故而,在隗故恒与启明下了命令时,林思思就已经站于书房外。
隗故恒先是没有召见林思思,而是与启明说着话。
“启将军,我知道,对于此事,你一直都是有顾虑的。”隗故恒说道,“但是我希望,你可以知道,此事是必行之事,是绝对不可以放弃的。”
“臣,知道。”启明道,“臣,必当竭尽所能。”
其实,最为伤心又难过的人,应该是隗故恒吧?这可是隗故恒的亲弟弟,曾经是十分的信任,可是一转眼,却是要与他反目成仇,这换成是任何一个人,都未必可以受得住的,更何况是隗故恒?

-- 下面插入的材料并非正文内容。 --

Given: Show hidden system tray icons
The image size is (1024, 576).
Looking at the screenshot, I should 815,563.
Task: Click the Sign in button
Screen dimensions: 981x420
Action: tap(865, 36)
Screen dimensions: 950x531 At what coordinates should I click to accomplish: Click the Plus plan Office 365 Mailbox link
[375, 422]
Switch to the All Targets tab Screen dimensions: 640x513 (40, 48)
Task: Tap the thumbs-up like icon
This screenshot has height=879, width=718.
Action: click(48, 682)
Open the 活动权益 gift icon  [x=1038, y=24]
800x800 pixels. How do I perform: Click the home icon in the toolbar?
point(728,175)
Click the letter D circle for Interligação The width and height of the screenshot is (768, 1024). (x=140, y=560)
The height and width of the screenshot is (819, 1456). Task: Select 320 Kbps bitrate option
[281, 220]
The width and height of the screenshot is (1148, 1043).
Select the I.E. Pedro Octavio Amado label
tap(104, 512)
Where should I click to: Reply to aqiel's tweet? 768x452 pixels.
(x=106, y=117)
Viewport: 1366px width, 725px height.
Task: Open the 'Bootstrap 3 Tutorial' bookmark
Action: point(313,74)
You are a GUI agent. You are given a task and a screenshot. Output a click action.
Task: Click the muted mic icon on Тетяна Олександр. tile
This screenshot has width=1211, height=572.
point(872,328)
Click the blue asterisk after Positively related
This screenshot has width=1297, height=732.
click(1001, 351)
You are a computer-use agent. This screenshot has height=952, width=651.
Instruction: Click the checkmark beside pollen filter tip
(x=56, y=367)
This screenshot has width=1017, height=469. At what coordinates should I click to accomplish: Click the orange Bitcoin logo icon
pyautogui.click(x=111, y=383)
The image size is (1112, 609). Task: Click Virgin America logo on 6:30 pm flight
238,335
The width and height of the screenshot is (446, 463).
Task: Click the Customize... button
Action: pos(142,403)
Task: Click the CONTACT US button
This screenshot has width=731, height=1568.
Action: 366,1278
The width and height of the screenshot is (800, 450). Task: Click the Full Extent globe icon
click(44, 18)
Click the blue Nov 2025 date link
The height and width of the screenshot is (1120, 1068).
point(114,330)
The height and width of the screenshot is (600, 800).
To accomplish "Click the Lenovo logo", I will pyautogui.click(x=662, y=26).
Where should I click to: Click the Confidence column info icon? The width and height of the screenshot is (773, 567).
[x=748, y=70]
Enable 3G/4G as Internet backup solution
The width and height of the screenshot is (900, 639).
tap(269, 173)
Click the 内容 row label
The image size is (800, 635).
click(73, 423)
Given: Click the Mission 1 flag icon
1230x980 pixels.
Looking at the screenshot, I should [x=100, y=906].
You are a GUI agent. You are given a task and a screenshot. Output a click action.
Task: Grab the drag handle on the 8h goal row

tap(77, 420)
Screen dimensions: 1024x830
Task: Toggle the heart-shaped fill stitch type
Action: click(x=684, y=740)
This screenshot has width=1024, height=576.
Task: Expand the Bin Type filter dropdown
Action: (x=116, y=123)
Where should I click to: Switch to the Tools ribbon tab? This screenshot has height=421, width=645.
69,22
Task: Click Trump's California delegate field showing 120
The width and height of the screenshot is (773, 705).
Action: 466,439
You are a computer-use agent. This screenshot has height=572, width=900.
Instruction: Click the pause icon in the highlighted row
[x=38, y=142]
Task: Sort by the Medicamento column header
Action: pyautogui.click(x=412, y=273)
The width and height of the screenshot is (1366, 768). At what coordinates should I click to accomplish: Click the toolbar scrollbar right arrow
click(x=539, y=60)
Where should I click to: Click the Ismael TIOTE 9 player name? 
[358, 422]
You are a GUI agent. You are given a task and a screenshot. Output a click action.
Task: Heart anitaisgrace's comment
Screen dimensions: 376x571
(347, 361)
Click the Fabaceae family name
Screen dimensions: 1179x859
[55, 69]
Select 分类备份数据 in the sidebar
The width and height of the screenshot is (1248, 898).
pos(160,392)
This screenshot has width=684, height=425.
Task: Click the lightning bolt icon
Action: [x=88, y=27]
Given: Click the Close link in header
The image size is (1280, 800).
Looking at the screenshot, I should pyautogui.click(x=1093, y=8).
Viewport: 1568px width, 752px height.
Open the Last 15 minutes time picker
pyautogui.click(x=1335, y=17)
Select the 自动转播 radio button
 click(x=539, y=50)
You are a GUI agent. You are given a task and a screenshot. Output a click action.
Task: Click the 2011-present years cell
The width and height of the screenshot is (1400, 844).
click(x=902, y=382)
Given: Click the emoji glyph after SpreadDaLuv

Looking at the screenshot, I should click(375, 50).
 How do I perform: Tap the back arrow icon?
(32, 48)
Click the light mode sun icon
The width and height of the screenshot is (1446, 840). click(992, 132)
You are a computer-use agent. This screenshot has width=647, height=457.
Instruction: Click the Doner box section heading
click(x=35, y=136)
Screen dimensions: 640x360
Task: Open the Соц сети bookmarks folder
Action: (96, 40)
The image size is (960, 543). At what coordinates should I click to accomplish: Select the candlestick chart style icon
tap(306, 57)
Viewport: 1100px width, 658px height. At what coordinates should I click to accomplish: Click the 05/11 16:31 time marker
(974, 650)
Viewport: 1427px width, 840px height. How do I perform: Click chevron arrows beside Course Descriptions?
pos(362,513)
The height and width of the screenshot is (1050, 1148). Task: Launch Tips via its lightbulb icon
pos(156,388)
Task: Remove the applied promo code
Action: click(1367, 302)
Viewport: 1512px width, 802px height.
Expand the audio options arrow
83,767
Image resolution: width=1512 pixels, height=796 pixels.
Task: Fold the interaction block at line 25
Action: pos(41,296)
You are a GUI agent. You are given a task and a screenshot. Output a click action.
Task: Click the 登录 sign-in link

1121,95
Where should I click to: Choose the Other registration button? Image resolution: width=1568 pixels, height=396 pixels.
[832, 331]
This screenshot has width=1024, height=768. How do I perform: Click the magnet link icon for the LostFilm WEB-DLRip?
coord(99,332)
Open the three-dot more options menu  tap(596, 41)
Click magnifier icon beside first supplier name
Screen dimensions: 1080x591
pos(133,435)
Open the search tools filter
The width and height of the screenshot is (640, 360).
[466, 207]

隗故恒现在看起来,的确是很不错,与从前比起来是真的不知道好了多少倍。
可是,他原本是一个虚弱多病之人,再加上忧思,最近也是觉得体力大不如从前。
再是这般下去,最后伤到的人,仅仅是他自己啊。
当隗故恒想到这里时,便慢慢的闭上了眼睛。
他的身子晃了晃,竟然似是有些站不住了。
“陛下。”启明看到隗故恒的样子,着实是有些焦急了。
他自然也是知道隗故恒的状况,知道他的情况从来就不是特别的好,之前在他们的面前一如平常,都快要叫他们忘记了。
“我没事。”隗故恒轻声的说道,“一切都好。”
都好?那就好。启明叹了口气。
“这是,杀弟之令。”隗故恒忽然说道,“如何作为,将军自己的心里有一个数,就可以了。”
杀弟令?启明怕是没有想到吧?隗故恒当真是不做则已,一做便绝。
“臣懂。”启明知道自己是没有拒绝的权力,就接下了此事来。
隗故恒这才看向了外面,请着林思思进来,他们自然是要就着此事,好好的谈一谈。
说到底,也没有什么更好说的。
只不过是林思思认为自己是有这个本事,可以去处理好此事的同时,也可以让花城妥当。
隗故恒听着他的话,只是觉得有些头疼。
“陛下!”启明先是向隗故恒作揖道,而后转头面向林思思,道,“陛下并非是怕花城有乱,而是认为一城中,必然应该有主相守。”
“还有一位城主的。”林思思笑着说道,“此是大事,臣愿意同往。”
林思思都自称为臣了,隗故恒如果还在这里继续坚持着,是不是有些说不过去?
隗故恒微微苦笑着,着实也是拿着他没有办法。
“行,去吧!”隗故恒终于松了口,但是却叮嘱着她,“记着,凡事都是要听着启将军,他是主帅。”